══ Supplied entries ══

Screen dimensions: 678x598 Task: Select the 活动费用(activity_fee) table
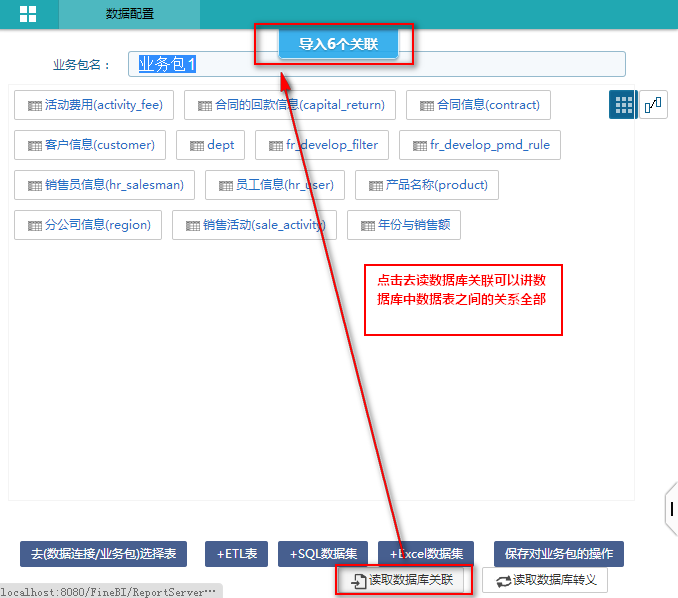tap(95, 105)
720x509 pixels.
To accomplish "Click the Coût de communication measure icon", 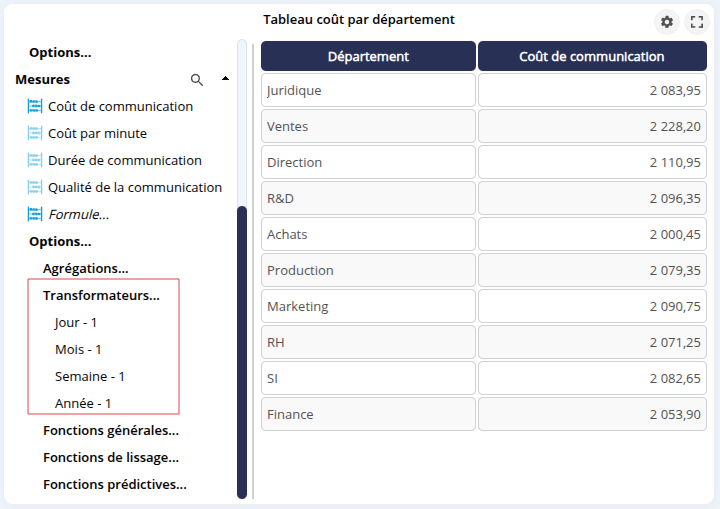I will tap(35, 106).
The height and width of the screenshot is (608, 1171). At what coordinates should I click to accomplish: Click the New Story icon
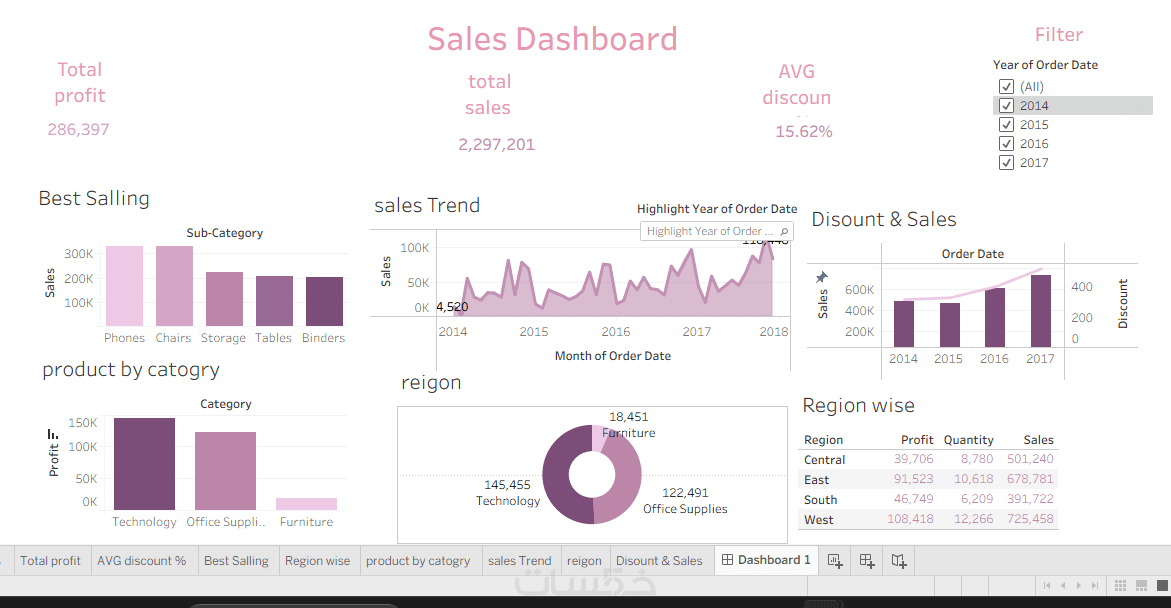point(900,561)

═══

The exercise - Copy out the rows from the line containing "The height and" through the end of the rows, word for word, without the pictures.

Expected answer -
The height and width of the screenshot is (608, 1171). At what coordinates should I click to accomplish: Click the New Story icon
point(900,561)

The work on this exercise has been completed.